_Given request:_ Reproduce the part of the web hosting forum thread starting at "from where i" and ending at "pt999 (Aug 3, 2007)".

_Selection:_
** START **
They come along with Digit Magazine.


----------



## saurabh kakkar (Aug 3, 2007)

sukhdeepsinghkohli said:
			
		

> They come along with Digit Magazine.



from where i can get these books or any alternative e-books 

am not a digit magazines subscriber and get to read digit in my college 

also can u tell me whats the diffrence btw paid hosting and  sites that offer 

free hosting ?


----------



## pt999 (Aug 3, 2007)

slugger said:
			
		

> then coming to the second part, it is always advisable to opt for a web-develper in your Geographical location
> 
> if you want suggestions of good webdeveloper you could tell us where you are located and some member may know someone good to do the job for you and their charges for the same


 
i m in New Delhi R.K.Puram,

waise how 'll i know which plan suits me like the MB's & bandwidth???

and wat to look for in a good offer & a developer???

tc cr


----------



## Sukhdeep Singh (Aug 3, 2007)

pt999 said:
			
		

> i m in New Delhi R.K.Puram,
> 
> waise how 'll i know which plan suits me like the MB's & bandwidth???
> 
> ...



Just start with a small package and upgrade later when your site gets bigger 

Developer - do u really need this ??
** END **
Lines of data:
** START **
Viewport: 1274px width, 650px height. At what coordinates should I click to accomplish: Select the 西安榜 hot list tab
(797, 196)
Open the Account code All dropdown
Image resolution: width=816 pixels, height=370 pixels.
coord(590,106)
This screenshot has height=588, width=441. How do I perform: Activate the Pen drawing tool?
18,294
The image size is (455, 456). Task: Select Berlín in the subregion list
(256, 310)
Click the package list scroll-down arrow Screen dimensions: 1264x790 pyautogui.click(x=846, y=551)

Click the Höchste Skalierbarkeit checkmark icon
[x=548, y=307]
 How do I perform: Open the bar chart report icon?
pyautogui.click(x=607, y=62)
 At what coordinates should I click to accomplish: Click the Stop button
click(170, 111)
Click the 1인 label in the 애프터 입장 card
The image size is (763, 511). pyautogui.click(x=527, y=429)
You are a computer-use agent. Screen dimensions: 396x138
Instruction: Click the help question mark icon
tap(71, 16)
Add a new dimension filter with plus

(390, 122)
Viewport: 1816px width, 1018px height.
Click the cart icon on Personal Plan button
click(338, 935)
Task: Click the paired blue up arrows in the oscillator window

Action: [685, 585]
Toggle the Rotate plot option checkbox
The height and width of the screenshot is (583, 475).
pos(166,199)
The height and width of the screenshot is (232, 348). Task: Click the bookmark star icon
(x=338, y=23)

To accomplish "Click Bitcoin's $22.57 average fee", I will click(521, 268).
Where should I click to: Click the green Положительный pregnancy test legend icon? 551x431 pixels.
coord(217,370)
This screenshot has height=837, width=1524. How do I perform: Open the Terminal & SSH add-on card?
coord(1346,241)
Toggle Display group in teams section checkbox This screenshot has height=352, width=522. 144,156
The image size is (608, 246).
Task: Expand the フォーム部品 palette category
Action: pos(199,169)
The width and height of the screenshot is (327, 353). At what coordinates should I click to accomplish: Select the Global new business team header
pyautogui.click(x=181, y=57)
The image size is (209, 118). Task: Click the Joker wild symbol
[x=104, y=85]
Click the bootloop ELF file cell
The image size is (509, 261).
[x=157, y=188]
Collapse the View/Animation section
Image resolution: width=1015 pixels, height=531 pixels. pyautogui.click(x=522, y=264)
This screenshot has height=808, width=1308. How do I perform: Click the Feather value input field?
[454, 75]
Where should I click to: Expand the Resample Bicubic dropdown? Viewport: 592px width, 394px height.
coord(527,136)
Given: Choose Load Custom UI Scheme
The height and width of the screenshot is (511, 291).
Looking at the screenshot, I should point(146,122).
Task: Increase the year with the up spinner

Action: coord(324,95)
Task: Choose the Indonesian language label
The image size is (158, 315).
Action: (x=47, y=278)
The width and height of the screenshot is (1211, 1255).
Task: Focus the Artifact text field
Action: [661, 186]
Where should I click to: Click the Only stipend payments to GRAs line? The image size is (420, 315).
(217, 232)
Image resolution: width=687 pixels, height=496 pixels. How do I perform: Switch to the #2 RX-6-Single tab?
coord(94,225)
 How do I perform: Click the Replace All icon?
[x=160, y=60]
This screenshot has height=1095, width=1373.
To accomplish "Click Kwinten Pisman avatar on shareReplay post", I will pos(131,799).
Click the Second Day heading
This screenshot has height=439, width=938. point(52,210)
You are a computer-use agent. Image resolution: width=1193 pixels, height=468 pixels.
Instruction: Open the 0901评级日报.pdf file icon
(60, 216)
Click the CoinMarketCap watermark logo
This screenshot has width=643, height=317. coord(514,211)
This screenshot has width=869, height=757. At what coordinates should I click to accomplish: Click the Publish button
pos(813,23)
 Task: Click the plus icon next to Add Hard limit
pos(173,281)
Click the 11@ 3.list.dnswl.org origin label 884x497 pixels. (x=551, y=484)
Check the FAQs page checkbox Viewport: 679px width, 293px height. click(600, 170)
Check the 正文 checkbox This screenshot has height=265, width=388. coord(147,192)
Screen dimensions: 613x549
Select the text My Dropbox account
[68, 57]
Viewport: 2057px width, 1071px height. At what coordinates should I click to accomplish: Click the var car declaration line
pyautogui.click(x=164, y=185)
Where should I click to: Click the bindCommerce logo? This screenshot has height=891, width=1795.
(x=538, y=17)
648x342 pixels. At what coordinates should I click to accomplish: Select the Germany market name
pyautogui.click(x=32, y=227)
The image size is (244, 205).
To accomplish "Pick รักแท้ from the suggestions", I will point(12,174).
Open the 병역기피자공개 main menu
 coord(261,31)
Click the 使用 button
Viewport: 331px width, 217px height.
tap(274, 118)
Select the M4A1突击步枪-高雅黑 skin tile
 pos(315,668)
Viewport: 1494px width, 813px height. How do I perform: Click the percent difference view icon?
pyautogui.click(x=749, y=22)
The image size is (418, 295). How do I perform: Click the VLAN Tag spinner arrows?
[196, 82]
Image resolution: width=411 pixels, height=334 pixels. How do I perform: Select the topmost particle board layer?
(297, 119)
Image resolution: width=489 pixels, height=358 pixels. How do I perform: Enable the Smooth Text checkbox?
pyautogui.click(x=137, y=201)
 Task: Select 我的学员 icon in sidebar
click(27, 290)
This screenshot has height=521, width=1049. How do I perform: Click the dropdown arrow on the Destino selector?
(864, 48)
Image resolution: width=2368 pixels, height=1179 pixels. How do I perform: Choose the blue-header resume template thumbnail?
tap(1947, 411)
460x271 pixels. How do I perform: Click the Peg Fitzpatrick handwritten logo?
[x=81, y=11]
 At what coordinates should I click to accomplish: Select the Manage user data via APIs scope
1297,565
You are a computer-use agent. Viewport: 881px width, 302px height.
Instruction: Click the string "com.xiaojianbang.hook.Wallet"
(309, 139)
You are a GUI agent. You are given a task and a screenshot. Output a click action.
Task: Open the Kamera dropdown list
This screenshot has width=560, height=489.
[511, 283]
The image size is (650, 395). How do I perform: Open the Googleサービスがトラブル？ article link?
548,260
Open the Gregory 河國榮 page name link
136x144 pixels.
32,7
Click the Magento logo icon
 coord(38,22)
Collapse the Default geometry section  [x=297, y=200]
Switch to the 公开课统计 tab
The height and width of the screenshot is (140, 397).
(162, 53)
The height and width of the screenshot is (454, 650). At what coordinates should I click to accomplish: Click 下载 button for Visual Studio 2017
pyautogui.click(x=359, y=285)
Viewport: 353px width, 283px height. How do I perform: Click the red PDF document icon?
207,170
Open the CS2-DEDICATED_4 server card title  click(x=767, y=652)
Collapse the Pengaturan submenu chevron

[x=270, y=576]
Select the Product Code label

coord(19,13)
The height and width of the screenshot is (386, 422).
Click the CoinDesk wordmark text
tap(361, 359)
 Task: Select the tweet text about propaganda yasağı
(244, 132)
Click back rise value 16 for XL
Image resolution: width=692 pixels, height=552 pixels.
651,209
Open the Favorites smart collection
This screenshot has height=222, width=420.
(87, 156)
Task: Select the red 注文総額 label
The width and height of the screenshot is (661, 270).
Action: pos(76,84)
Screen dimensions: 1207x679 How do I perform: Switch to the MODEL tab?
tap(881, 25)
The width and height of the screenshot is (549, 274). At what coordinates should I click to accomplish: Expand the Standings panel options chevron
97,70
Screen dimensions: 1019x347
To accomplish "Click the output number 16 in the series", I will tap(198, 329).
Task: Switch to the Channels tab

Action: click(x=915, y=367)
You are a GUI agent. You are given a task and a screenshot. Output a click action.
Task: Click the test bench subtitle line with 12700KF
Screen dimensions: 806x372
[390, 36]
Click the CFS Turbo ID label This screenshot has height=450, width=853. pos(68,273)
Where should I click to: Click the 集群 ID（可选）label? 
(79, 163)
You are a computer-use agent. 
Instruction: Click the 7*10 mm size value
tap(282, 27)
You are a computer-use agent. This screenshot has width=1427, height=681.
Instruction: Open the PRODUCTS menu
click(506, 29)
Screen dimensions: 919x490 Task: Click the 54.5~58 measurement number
** END **
_Solution to this task:_
from where i can get these books or any alternative e-books 

am not a digit magazines subscriber and get to read digit in my college 

also can u tell me whats the diffrence btw paid hosting and  sites that offer 

free hosting ?


----------



## pt999 (Aug 3, 2007)